Here are 15 things you should know about the new social network:

  1. No advertising: the owners pledge that your account data will never be made available to third parties for advertising or commercial purposes.
  2. The site is a platform built for posting and sharing content publicly. Search engines will be able to see the content you post.
  3. Ello is more similar to Twitter and Google+ than Facebook. You can follow any user without having to be followed back, and anyone can follow you.
  4. It’s currently only available on desktop, for another two months. They will release the mobile app in Q1 2015.
  5. You place accounts that you follow into one of two groups: Friends or Noise.
  6. Like Tumblr, you can post photos and written thoughts, long or short.
  7. There is no “like” button. They may roll out their own version, in order to save posts for reading later.
  8. Your username is also your URL, which you can change at any time.
  9. You can view your “NOISE” stream as the same layout as your “FRIENDS” stream. Just toggle your NOISE layout back and forth from expanded to compressed view by pressing Shift—5.
  10. Find the Ello logo, to place on your website here.
  11. The company plans to offer more advanced features in an a la carte fashion. And these features will not likely be free.
  12. Brands can request invitations to Ello just as anyone else can.
  13. Ello now has more than 1 million members.
  14. To create a post, click the black box and start typing. Upload photos by clicking the double window icon just below the gray text box.
  15. Ello’s founders and investors have signed a new charter that prohibits the company from selling user data or ads, and should the company be sold, it would also force the new owners to comply with these terms.

Here’s how to get started:Ello Social Network Infographic

  • Request an invitation:  You can be invited by others. Those who don’t know anyone offering invites can be put on a waiting list for Ello-extended invites by entering their email addresses in the form on the home page.
  • Once you have an invite code, go to https://ello.co/join to create your account.
  • Signing up:  Ello asks you to choose a username, which is also your URL.
  • Click the large circle to upload a photo – recommended size is 340×340.
  • Create a post. Go ahead, upload an unusually large image and write a paragraph or three.
  • Discover: Click on the Discover icon to find interesting users to follow & friend.

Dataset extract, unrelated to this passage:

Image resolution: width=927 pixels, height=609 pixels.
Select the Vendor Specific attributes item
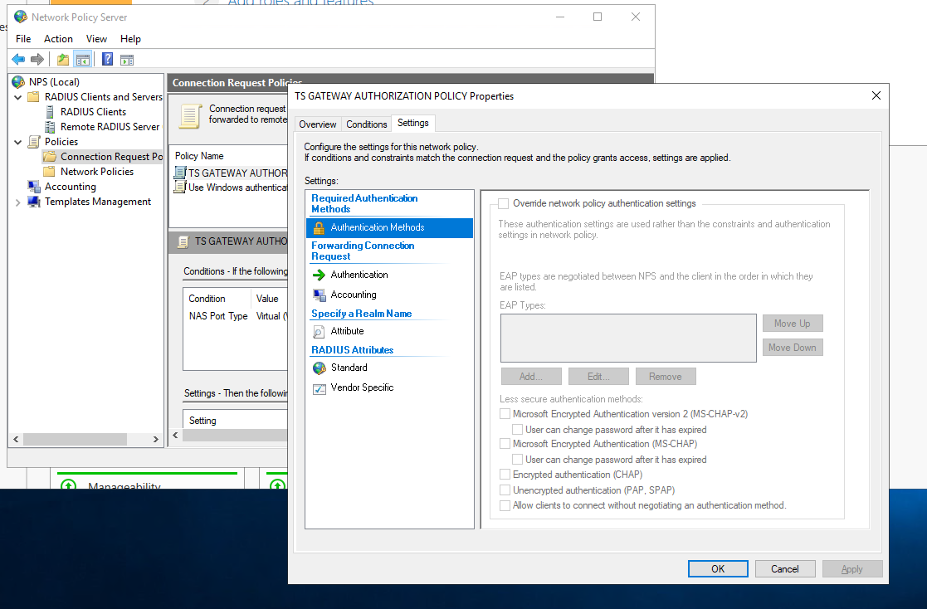[x=362, y=387]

Above your friends list, you see a button for adding/discovering friends, one for sending invites and another for settings.

Ello Social Network Friends ListAs of January 7th, the programmers listed some updates (quoted from “Dev Update” in Ello):

  1. Ello should be way faster. We updated some stuff that makes stuff post and update like lightening.
  2. The REPLY ALL button in comments is now only available on your own posts. We did this to prevent Spam as we found a few people overusing this button a bit (shame on you!).
  3. The comment bar no longer has the poster’s username pre-populated. When you comment on someone’s post, they’re automatically notified. If you want someone else to be notified, mention them!
  4. Users can now follow & unfollow the @ello user, which is a running stream of some of our favorite posts from Ello.


“We are not trying to compete with Facebook,” Budnitz says. “We see Facebook as an advertising platform. We see Ello as a social network.”

Whether Ello is the next big thing remains to be seen.

Right now, Ello is an escape for people wanting to express themselves on a clean canvas. Social behavior continues to evolve, signaling the need for marketers to grow, blossom and connect in new, different and beautiful ways.

But don’t be fickle. Don’t say goodbye to the other social networks just because the younger, sexier one has come along.  More importantly, understand social behavior by using your interactions to build trust, loyalty and advocacy.